To be Reviewed By: 2 April 2022
Authors: Mario Ivanac
Status: Draft | Discussion | Active | Dropped | Superseded
Superseded by: N/A
Related: N/A
Problem
It has been observed, that in case server with full parallel gateway sender queue is restarted,
after it is up, it unqueues events much slower , than other members in the cluster.
Reason for this is current logic, to mark all events in queue as possible duplicate when secondary buckets are becoming primary (or bucket is recovered and becoming primary).
Due to this, events on receiving site are processed slower (checking each event, is it duplicate).
If we look at current logic, if link between sites is temporarily down, then exact number of events will be marked as possible duplicate for each server.
This number is multiplication of number of dispatcher threads (default 5) and batch size (default 100). So for default configuration this number is 500.
Additionally, duplicate events are also possible, while dispatching events, if sender is stopped, or server hosting sender is gracefully shutdown.
Anti-Goals
Solution will not cover Parallel Async Events.
Solution will not cover situation when server is ungracefully shutdown.
Solution
Implement logic, that for each dispatch thread, in case events are unsuccessfully dispatched, when marking them as possible duplicate, for same batch of events notify secondary bucket.
Also add logic for pending batches at moment of stopping sender, when marking them as possible duplicate, for same batch of events notify secondary bucket.
Also add new API prepareForStop(), which will be called prior to closing of cache, so notifications can be sent prior shutdown.
Remove current logic, to mark all events in bucket, when it becomes primary.
PR with proposed solution: https://github.com/apache/geode/pull/7323
Changes and Additions to Public Interfaces
Add prepareForStop() method in GatewaySender interface.
Performance Impact
No impacts.
Backwards Compatibility and Upgrade Path
No impacts.
Prior Art
What would be the alternatives to the proposed solution? What would happen if we don’t solve the problem? Why should this proposal be preferred?
FAQ
Answers to questions you’ve commonly been asked after requesting comments for this proposal.
Errata
What are minor adjustments that had to be made to the proposal since it was approved?
4 Comments
Dan Smith
> This number is multiplication of number of dispatcher threads (default 5) and batch size (default 100). So for default configuration this number is 500.

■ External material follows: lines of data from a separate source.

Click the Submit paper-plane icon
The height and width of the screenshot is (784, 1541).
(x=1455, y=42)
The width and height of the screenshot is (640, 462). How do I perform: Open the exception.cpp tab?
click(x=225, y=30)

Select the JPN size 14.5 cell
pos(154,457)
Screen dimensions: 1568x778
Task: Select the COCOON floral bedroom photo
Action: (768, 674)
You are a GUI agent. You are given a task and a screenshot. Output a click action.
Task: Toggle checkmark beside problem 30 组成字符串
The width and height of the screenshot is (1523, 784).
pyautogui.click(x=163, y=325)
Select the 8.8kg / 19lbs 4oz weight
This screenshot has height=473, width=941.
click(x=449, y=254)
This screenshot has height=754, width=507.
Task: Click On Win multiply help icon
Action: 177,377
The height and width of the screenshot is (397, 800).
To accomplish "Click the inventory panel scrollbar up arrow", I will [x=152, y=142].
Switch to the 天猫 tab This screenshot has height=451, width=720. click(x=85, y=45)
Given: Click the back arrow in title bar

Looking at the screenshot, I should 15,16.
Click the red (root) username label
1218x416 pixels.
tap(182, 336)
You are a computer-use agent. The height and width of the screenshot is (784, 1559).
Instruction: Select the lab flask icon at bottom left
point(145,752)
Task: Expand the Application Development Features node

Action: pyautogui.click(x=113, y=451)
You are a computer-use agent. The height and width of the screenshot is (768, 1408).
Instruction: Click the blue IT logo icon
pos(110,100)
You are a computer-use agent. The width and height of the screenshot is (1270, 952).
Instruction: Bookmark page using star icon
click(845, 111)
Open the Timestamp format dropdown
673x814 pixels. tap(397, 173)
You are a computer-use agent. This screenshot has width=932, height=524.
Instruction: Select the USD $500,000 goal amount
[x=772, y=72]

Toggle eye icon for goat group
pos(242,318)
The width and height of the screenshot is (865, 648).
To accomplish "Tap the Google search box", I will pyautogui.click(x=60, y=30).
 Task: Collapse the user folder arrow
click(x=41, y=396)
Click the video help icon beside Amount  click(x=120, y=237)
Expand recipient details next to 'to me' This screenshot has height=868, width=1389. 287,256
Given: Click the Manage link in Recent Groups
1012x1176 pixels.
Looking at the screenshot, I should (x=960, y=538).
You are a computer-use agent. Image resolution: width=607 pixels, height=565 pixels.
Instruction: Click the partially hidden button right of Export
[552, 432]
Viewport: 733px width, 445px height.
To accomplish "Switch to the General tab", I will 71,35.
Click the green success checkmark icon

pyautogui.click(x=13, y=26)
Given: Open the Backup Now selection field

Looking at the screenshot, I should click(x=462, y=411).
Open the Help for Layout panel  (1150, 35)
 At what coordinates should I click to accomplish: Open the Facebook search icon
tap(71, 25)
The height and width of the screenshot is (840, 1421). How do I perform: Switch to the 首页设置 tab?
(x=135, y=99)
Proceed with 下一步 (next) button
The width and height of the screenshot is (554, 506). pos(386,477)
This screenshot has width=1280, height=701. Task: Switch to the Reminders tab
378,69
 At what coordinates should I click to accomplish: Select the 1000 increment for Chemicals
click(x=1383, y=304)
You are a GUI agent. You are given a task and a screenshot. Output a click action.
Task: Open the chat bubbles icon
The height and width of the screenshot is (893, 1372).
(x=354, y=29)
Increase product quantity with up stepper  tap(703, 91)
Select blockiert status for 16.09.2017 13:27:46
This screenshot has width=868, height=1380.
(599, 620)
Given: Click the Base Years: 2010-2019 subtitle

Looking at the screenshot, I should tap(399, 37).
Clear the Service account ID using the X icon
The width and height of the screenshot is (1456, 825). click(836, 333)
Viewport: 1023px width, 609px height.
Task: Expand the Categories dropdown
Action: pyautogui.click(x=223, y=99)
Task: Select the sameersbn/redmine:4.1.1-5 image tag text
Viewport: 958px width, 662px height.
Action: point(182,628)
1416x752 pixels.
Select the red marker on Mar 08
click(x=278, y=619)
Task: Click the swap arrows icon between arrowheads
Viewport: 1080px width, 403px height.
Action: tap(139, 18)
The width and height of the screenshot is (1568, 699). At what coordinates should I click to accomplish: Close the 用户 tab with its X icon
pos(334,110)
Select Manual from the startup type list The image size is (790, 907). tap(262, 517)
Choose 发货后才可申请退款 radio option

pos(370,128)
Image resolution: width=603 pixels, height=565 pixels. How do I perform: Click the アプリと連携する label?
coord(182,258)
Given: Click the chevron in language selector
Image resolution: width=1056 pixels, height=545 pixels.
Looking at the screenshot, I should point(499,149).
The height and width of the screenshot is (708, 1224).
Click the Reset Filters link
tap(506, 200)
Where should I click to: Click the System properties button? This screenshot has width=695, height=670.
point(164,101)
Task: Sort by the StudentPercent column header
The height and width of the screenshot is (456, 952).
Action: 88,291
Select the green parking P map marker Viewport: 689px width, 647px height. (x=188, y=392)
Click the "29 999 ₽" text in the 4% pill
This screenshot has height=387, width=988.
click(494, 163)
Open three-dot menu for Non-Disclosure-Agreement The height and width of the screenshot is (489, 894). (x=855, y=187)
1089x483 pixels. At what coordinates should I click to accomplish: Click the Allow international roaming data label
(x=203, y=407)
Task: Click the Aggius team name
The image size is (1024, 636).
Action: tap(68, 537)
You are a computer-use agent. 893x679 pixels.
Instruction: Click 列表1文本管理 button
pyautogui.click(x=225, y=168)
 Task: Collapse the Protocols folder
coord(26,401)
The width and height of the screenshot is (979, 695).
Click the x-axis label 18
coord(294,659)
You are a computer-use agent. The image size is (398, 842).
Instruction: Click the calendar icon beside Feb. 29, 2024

Is this really true? For some reason I was under the impression that the gateway sender was streaming batches of data and receiving acks asnychronously. If that is the case the number of events that have been sent but not acknowledged could be much greater.
Mario Ivanac
For WAN, in case batch is unsuccessfully dispatched, we will retry with sending of the same batch until it is successful or gw sender is stopped. This is according to implementation in
Mario Ivanac
Currently this RFC only covers problem, when we have broken link between sites, and queue is filling. Problem is if any server is now restarted, that all events in buckets that become primary will be marked as possible duplicate (instead of 500 that was marked in restarted server).
Mario Ivanac
Updated solution